The aim of this chapter is to illustrate forecasting, planning, and budgeting as managerial activities involving decisions on a deliberate set of future actions aimed at pursuing strategic objectives. The chapter starts by emphasizing the importance of complexity in managerial decision-making and its implications on predicting future. The discussion then moves to forecasting, highlighting forecasting process, main methods, goals, and the selection of the techniques. Next, the chapter focuses on planning, depicting the traditional approach to strategic planning cycle, its role in firms, main limitations, and alternative frameworks developed to support strategic decisions under uncertainty. Finally, budgeting is considered, describing the steps involved in the preparation of the master budget, main criticisms, and discussing the use of budgets in uncertain contexts.


Recently performativity has emerged as a new conceptual and methodological tool in management and accounting research. This concept emphasizes the process view of organisational phenomena by drawing attentions to the provisional ontology of managerial practices in complex settings. Building on the performativity turn in accounting, this chapter provides insights in the active role that a special kind of management control tools, strategy maps, plays in exploring new strategic patterns. A qualitative case study of strategy renewal in an Italian professional service firm was undertaken. Preliminary findings confirm that strategy maps enact knowledge production in strategic change processes by figuring concerns, negotiating meaning and discovering new patterns.

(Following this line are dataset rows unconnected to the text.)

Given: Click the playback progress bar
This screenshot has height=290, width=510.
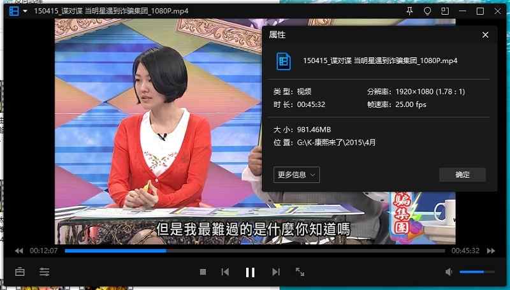Looking at the screenshot, I should click(255, 251).
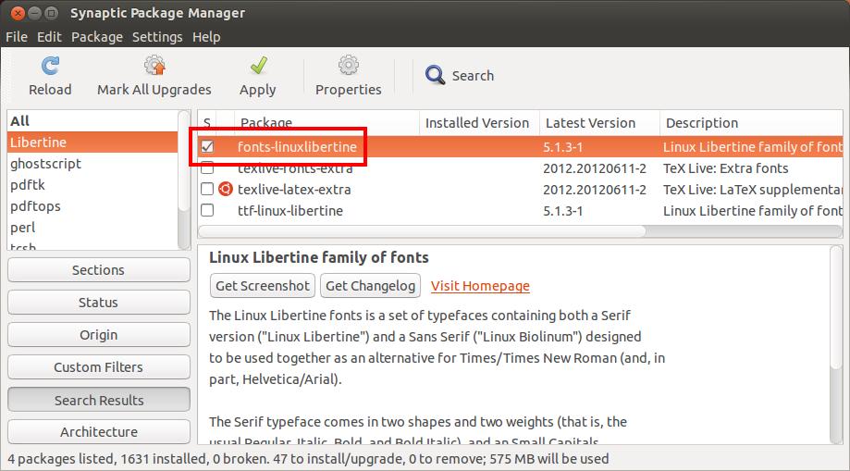
Task: Toggle the fonts-linuxlibertine checkbox
Action: 208,147
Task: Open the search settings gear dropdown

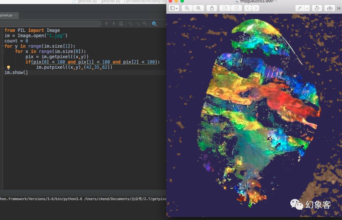Action: [x=154, y=24]
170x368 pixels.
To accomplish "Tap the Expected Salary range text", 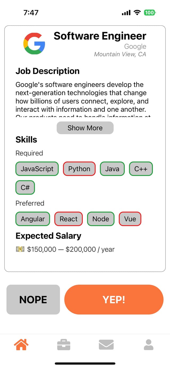I will 71,249.
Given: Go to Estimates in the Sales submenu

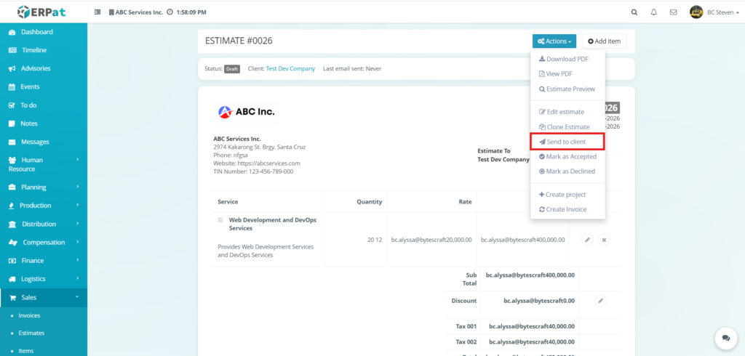Looking at the screenshot, I should [x=31, y=333].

This chapter includes an empirical study aimed at exploring the effect of business strategy and stock market listing on the use of risk assessment tools. The study is based on a sample of large manufacturing firms. First, drawing from academic literature, the chapter provides an overview of risk management, regarded as the set of principles, frameworks and processes for managing risk, and considered as a critical aspect of MCS. Then, following a congruence approach as a form of contingency fit, research hypotheses are developed, focusing on two separate relationships: the relationship between business strategy and the use of risk assessment tools and the relationship between stock market listing and the use of risk assessment tools. Results reveal that the use (and the perceived usefulness) of risk assessment tools are not affected by business strategy, while an association is found between the use of risk assessment tools (and the perceived usefulness of risk maps) and stock market listing.